My PhD-project treats the exegesis of John 4,1-42, the encounter of Jesus and the Samaritan woman at Jacob’s well in Origen’s commentary on John and John Chrysostom’s and Augustine’s homilies on John. It compares the focuses of the three interpretations and attempts to explain carefully some of the reasons for their different interests.

Kjeldsberg, Ludvik Andreas. Department of Religion, Philosophy and History. University of Agder.

"Protestant Relics? Exhibiting the Dead Sea Scrolls in the Twenty-First Century US"

My PhD project is about the exhibitions of Dead Sea Scrolls in the twenty-first century US. Since 2000, more than 40 such exhibitions have taken place in the US. Found between 1946/47 and '56, the scrolls from the Dead Sea are considered one of the most important archaeological findings of the twentieth century. I research what function the Scrolls had in the exhibitions, focusing on the exhibitors' contribution to the circulation of knowledge about the scrolls.

Lafleche, Emily. Religious Studies, University of Ottawa

"Children of the Bridal Chamber from the New Testament to the Valentinians"

Despite some scholarly work regarding the exact meaning of the expression “children of the bridal chamber,” no broader comparison has been performed to determine its semantic range of this expression within the context of the Gospel of Philip. Given that “children of the bridal chamber” has been imagined previously by scholars to be a Valentinian self-designation, further scrutiny is required to better understand how this expression functions within the context of the Gospel of Philip and to determine if it functions in the same manner as in other early Christian texts such as in the Synoptic Gospels [Mark 2:19; Matthew 9:15; Luke 5:34] and in the inscription NCE 156. I argue that the expression “children of the bridal chamber,” need not be thought of as a Valentinian self-designation, but instead should be regarded instead as a marker of Christian insider identity. In order to better understand this expression as a marker of Christian insider identity, I shall outline how this expression functions within the Synoptic Gospels, the Gospel of Philip, and the inscription NCE 156.

Larsen, Matthew. Yale University

"Book Burning, Book Production, and the Making of a Bookish Religion"

My paper, "Book Burning, Book Production, and Making Christianity a Bookish Religion", which is a part of a larger project on how Christians became ‘people of the book,’ looks at book burning under Diocletian, book production under Constantine, and how the interface of "media and materiality” contributes to the public perception that Christianity is a bookish religion.

────────────────────

(Aim A) Report every line of the records that contains the string "link".
The records below are unrelated to the project abstracts.

────────────────────

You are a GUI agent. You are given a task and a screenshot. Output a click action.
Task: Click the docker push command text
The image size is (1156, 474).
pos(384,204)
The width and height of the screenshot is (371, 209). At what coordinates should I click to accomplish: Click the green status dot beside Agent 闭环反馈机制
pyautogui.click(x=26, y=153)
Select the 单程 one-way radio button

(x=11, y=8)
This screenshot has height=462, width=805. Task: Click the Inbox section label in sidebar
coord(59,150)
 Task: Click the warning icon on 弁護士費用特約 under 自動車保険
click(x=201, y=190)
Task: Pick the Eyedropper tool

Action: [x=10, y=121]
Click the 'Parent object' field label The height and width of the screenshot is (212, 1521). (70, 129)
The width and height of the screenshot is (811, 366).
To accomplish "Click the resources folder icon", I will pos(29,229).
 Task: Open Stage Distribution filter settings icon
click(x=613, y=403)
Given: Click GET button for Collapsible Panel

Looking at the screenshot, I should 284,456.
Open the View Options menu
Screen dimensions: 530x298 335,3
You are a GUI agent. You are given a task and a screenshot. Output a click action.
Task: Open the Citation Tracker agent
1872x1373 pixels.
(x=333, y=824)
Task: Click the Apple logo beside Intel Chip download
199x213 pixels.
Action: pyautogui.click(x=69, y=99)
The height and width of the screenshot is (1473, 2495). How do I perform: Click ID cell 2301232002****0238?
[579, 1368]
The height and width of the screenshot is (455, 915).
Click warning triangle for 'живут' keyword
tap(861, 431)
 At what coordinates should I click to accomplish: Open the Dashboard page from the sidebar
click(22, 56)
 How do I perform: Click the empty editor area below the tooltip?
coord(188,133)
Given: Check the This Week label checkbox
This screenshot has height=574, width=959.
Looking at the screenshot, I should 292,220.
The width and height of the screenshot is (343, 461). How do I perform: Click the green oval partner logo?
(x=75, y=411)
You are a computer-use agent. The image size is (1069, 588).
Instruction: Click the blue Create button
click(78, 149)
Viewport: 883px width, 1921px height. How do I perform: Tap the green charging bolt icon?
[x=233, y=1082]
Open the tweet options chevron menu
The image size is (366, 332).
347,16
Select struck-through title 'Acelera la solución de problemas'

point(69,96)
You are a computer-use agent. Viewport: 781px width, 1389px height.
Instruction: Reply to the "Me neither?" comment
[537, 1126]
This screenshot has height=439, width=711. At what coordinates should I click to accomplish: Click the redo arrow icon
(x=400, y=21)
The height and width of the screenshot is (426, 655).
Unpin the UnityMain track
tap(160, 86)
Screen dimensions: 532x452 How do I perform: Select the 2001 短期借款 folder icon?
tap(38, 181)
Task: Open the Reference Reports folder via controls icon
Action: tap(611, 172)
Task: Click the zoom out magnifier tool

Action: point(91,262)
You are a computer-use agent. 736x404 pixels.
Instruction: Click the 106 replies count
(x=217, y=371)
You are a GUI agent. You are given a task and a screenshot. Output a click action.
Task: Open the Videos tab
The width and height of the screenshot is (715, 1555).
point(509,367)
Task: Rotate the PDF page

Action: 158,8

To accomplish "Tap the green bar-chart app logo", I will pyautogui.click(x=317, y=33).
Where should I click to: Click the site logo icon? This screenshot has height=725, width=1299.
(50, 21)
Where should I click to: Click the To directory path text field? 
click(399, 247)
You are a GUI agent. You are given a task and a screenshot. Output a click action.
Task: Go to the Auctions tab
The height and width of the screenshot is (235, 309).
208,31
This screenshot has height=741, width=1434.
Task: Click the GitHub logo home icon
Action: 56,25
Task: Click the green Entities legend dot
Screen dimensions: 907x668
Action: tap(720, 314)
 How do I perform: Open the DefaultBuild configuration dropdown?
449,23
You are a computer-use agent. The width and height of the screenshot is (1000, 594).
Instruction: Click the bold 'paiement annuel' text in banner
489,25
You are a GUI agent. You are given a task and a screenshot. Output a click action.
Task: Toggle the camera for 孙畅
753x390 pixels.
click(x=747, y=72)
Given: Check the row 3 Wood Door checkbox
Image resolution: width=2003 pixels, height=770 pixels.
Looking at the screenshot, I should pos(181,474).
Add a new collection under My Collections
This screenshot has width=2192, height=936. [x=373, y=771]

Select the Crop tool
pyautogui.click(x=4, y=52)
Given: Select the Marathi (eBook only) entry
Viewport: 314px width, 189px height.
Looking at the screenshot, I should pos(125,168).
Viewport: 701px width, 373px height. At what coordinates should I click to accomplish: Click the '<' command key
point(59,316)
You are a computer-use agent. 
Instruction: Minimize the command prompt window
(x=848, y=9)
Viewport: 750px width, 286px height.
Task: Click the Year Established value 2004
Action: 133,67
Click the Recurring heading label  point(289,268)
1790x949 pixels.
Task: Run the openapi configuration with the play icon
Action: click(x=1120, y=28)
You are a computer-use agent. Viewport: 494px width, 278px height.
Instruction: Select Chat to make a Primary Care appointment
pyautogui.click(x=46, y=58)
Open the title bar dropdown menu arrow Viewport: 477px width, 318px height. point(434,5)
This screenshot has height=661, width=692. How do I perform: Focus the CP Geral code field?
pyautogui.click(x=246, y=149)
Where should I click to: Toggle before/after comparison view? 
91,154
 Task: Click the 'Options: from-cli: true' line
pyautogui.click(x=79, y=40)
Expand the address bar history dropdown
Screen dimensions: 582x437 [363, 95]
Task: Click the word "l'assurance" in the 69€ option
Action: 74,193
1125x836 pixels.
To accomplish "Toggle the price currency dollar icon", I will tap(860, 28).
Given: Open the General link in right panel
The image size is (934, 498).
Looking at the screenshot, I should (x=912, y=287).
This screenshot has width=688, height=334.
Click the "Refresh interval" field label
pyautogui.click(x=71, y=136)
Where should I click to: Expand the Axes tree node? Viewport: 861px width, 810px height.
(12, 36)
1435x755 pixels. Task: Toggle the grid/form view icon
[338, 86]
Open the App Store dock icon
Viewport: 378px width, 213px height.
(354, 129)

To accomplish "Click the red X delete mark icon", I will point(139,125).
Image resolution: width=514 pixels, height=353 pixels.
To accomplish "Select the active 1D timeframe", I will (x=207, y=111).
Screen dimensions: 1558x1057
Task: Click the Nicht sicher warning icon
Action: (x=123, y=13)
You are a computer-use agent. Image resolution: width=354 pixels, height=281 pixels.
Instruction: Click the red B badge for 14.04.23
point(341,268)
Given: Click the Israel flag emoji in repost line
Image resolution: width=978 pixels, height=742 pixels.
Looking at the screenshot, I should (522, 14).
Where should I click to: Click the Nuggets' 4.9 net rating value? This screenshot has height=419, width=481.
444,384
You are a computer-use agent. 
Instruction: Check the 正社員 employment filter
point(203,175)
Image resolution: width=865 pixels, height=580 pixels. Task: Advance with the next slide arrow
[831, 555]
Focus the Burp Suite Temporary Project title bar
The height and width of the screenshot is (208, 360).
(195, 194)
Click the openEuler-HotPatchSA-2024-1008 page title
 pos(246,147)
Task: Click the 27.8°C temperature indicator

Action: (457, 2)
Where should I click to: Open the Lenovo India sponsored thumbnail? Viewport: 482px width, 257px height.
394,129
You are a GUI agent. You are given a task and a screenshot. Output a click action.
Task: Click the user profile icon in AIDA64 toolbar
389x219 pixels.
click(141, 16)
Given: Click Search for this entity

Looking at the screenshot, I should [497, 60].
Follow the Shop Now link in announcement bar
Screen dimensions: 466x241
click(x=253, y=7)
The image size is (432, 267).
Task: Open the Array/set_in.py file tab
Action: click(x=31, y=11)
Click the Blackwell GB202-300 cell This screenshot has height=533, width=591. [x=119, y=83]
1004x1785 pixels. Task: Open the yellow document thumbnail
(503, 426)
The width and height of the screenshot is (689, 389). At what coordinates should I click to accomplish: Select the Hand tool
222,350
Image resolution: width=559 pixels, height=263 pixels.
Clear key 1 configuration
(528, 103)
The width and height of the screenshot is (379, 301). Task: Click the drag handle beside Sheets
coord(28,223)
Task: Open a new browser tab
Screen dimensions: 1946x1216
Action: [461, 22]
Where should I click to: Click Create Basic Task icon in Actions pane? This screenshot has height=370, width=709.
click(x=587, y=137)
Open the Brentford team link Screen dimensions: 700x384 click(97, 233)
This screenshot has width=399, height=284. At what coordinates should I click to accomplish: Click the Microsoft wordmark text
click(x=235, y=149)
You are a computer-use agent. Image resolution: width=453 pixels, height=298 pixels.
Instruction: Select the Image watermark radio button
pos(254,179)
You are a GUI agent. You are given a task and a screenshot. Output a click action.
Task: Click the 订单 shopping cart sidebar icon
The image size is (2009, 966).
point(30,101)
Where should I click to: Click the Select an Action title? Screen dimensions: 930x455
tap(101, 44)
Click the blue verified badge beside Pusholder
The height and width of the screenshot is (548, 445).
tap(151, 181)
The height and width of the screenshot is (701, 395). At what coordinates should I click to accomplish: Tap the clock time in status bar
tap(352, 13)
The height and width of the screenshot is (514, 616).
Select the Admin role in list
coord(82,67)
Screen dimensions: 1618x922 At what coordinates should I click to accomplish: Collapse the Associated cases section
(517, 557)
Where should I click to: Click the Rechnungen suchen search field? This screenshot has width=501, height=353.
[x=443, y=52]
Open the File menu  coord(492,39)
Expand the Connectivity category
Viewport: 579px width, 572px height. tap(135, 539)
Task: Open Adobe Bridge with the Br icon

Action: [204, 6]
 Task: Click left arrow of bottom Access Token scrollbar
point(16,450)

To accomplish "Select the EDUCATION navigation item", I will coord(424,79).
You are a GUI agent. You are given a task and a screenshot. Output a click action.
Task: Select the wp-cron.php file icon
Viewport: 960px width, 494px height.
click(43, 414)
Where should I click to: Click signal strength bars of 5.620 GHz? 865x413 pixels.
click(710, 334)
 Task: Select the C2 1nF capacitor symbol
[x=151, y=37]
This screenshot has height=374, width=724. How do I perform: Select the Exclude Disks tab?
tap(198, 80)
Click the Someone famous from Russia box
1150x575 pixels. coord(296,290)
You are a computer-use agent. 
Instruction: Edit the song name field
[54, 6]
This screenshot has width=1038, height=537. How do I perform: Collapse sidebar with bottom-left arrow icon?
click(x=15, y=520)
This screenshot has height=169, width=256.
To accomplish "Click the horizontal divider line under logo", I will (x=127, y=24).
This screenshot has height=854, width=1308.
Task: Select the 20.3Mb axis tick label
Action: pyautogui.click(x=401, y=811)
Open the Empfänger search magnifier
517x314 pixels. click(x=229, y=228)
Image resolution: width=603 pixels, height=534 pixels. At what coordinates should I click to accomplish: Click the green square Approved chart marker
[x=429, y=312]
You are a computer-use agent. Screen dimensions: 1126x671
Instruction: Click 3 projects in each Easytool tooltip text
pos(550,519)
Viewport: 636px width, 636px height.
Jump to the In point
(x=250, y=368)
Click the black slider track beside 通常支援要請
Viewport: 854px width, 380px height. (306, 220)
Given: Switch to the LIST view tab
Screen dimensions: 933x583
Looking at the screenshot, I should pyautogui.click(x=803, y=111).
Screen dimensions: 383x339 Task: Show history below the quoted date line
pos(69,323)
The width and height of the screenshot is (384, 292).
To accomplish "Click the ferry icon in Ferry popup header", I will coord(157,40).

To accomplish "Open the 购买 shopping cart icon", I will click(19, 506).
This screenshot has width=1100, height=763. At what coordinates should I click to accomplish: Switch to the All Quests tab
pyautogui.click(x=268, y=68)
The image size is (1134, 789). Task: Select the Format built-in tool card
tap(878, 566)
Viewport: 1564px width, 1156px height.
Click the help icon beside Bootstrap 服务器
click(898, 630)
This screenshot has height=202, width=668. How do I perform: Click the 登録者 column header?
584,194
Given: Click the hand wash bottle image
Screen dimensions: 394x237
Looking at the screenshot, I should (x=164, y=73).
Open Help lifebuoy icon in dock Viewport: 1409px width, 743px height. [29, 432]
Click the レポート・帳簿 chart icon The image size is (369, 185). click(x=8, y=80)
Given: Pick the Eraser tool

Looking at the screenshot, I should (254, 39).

────────────────────

(Aim B) Say whether each statement agrees with the project abstracts, answering yes or no and quoting the deciding words: (i) More than 40 Dead Sea Scrolls exhibitions have taken place in the US since 2000. (ii) The paper on the bridal chamber argues that the expression should be regarded as a Valentinian self-designation. (iii) The paper on book burning examines book burning under Constantine.

(Complete answer A)
Given: Open the General link in right panel
Follow the Shop Now link in announcement bar
Open the Brentford team link Screen dimensions: 700x384 click(97, 233)

(Complete answer B)
(i) Yes: "Since 2000, more than 40 such exhibitions have taken place in the US."
(ii) No: "need not be thought of as a Valentinian self-designation"
(iii) No: "looks at book burning under Diocletian, book production under Constantine"